所有数据都表示为平均值±平均值的标准误(SEM)。指示的样品大小(n)代表生物学重复，其包括独立的细胞培养物重复和各个组织样品。对于单细胞数据(搏动频率定量和膜片钳数据)，样品大小(n)代表从R三个独立实验分析的细胞数目。统计方法不用于预先确定样本大小。由于实验的性质，不执行随机化，并且调查者也并非不知情的。通过使用GraphPad Prism 6软件中的斯氏t检验(未配对，双尾)确定统计显著性。p＜0.05(*/#)，结果视为显著的，并且p＜0.01(**/##)结果视为非常显著的。所有统计参数都在各自的图和图例中报告。

尽管本文已描述了本发明的优选实施例，但本领域技术人员将理解，可以对其做出变化，而不背离本发明的精神或所附权利要求的范围。本文公开的所有文献，包括下述参考文献列表中的那些，都以引用的方式并入。

Claims

1.一种产生富含心室心肌细胞的心肌细胞群体的方法，所述方法包括：

在中胚层诱导培养基中温育多能干细胞，所述中胚层诱导培养基包含BMP组分和足以生成心室中胚层的有效量的激活素组分；

其中所述BMP组分的浓度为3ng/ml至20ng/ml，所述激活素组分的浓度为4ng/ml至20ng/ml，所述激活素组分的浓度大于所述BMP组分的浓度；

并且其后

在合适的培养基中培养所述温育的细胞，以生成富含心室心肌细胞的心肌细胞群体；

其中所述BMP组分是BMP4，所述激活素组分是激活素A。

2.根据权利要求1所述的方法，其中所述BMP组分与所述激活素组分的比率为0.3-1：1。

3.根据权利要求2所述的方法，其中所述BMP组分与所述激活素组分的比率为0.5∶1。

4.根据权利要求2所述的方法，其中所述BMP组分与所述激活素组分的比率为0.8∶1。

5.根据权利要求1或2所述的方法，其中通过测量表达CD235a的中胚层细胞的水平，并且将其与表达RALDH2的中胚层细胞的水平进行比较，来选择所述激活素组分的浓度；并且通过测定与表达RALDH2的中胚层细胞相比，导致更多的表达CD235a的中胚层细胞的浓度，来确定所述激活素组分的浓度。
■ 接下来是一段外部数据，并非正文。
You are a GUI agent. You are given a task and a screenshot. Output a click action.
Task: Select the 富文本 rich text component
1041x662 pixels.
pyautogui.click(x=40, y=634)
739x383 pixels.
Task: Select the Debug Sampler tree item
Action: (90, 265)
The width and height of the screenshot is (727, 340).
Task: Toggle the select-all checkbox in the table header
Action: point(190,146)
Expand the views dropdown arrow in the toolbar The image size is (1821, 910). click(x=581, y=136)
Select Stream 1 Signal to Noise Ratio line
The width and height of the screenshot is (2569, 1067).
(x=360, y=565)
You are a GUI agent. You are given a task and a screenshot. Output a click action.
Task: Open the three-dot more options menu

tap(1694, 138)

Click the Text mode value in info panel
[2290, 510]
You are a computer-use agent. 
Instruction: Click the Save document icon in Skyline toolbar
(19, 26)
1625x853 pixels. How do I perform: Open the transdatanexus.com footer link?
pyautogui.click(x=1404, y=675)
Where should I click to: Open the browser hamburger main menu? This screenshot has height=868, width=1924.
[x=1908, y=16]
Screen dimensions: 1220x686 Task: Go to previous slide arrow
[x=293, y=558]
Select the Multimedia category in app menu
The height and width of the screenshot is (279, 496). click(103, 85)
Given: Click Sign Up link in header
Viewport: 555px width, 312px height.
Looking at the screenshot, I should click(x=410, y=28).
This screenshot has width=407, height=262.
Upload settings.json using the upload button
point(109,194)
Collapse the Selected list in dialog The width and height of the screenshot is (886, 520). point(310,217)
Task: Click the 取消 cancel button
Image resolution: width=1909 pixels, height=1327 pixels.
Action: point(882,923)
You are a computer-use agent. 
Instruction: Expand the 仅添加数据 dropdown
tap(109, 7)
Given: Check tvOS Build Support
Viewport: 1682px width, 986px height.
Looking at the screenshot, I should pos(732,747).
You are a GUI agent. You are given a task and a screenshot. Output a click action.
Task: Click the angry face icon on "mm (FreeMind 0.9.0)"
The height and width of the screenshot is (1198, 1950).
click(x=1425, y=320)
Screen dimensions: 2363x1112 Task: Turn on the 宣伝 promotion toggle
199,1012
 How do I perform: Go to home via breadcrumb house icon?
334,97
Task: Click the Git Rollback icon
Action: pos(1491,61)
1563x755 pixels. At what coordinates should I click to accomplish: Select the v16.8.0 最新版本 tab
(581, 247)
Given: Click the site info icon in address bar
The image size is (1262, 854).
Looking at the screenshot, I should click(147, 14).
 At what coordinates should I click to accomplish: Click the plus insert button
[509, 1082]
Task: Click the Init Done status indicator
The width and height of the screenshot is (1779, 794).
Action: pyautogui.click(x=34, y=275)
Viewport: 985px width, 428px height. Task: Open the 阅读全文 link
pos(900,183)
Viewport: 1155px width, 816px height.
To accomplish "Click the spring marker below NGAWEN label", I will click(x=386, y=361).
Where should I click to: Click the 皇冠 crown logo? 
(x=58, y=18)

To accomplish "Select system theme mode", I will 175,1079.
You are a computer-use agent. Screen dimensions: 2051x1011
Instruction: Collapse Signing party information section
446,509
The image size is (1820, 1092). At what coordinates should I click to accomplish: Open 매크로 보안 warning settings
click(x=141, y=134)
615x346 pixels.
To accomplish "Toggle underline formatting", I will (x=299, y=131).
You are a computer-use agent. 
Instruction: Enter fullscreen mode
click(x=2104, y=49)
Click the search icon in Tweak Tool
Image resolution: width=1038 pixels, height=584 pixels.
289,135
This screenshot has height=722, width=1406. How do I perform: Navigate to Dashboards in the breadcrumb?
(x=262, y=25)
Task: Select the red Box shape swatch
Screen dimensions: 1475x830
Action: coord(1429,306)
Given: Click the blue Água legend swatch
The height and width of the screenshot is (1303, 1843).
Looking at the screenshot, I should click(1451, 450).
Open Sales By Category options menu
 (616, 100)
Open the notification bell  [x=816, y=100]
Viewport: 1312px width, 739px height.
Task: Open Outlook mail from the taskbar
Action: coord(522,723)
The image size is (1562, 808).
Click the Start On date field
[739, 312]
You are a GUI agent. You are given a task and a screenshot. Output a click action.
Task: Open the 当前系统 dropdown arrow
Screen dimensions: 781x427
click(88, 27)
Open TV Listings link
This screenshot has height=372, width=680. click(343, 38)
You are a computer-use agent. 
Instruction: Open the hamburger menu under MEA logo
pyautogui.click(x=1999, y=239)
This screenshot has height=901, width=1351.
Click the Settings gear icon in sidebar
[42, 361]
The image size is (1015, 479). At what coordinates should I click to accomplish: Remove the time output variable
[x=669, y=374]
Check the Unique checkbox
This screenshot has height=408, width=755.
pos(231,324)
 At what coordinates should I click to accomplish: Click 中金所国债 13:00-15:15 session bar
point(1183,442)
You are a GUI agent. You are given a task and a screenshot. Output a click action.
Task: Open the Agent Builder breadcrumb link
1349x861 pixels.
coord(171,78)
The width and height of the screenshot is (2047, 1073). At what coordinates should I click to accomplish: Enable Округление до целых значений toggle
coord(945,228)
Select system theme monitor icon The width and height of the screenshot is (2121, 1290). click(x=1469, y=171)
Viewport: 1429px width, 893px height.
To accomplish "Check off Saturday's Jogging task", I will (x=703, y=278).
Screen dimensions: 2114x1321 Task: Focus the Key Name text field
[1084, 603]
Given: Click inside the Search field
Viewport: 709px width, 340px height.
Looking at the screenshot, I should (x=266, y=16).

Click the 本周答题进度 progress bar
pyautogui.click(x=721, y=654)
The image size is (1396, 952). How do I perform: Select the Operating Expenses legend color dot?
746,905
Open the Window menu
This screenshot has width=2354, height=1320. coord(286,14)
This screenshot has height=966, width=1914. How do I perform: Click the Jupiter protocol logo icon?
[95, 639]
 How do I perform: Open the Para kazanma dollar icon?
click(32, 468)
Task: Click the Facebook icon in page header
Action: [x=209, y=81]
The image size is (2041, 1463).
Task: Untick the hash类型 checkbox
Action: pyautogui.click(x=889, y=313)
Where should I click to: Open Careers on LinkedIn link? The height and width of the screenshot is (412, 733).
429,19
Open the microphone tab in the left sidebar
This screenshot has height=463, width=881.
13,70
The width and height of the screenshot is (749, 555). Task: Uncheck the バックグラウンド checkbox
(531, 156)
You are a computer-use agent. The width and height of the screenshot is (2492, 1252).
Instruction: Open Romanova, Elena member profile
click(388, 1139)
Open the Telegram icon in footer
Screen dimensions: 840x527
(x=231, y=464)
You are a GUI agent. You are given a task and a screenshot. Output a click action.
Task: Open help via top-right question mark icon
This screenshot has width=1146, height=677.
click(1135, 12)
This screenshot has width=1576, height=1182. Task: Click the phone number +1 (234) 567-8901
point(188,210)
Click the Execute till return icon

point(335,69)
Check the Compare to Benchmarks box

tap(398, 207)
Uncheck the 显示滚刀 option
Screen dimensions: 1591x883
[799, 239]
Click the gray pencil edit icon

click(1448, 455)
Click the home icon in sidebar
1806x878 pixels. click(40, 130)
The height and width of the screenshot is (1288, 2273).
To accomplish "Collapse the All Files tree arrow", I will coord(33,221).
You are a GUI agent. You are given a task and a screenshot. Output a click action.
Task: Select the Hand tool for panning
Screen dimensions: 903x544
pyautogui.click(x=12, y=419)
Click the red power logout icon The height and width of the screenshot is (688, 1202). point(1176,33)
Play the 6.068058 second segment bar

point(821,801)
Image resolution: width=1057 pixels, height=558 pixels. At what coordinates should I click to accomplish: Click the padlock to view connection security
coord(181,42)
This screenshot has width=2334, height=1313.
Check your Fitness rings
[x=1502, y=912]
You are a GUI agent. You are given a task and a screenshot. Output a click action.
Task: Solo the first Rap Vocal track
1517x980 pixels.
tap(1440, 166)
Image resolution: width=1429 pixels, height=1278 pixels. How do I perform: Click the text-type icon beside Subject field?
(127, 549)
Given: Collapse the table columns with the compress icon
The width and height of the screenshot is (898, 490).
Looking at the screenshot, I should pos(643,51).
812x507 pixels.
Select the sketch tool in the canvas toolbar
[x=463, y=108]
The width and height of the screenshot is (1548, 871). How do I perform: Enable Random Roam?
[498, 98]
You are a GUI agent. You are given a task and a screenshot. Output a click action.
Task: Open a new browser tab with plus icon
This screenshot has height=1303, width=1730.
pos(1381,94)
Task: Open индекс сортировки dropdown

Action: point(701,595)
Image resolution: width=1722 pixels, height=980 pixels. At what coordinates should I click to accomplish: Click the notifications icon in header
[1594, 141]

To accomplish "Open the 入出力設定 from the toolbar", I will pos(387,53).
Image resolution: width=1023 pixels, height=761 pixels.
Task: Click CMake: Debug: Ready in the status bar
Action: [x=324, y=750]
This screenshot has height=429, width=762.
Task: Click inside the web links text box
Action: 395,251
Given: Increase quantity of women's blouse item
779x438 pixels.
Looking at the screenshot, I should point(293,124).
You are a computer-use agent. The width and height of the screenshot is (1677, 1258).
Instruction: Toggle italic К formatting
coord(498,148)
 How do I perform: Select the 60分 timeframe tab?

6.根据权利要求1或2所述的方法，其中所述激活素组分的浓度为6-20ng/ml。

7.根据权利要求1或2所述的方法，其中所述BMP组分的浓度为5ng/ml或10ng/ml。

8.根据权利要求1或2所述的方法，其中所述激活素组分的浓度为12ng/ml。

9.根据权利要求1或2所述的方法，其还包括：

在将所述多能干细胞在所述中胚层诱导培养基中温育之前，将所述多能干细胞在适合于聚集体和/或胚状体形成的培养基中温育。

10.根据权利要求1或2所述的方法，其中通过所述方法产生的细胞用于体外测定中，以筛选潜在的治疗化合物。

11.根据权利要求1至10中任一项所述的方法所生成的所述心肌细胞群体在制备用于治疗需要心脏修复的受试者的药剂中的用途。

12.根据权利要求11所述的用途，其中所述需要心脏修复的受试者处于心力衰竭的风险中、患有心力衰竭和/或患有心肌梗塞。

13.一种用于检测根据权利要求1至10中任一项所述的方法获得的细胞群体中的心室中胚层的方法，其包括检测CD235a，其中CD235a的存在指示心室中胚层。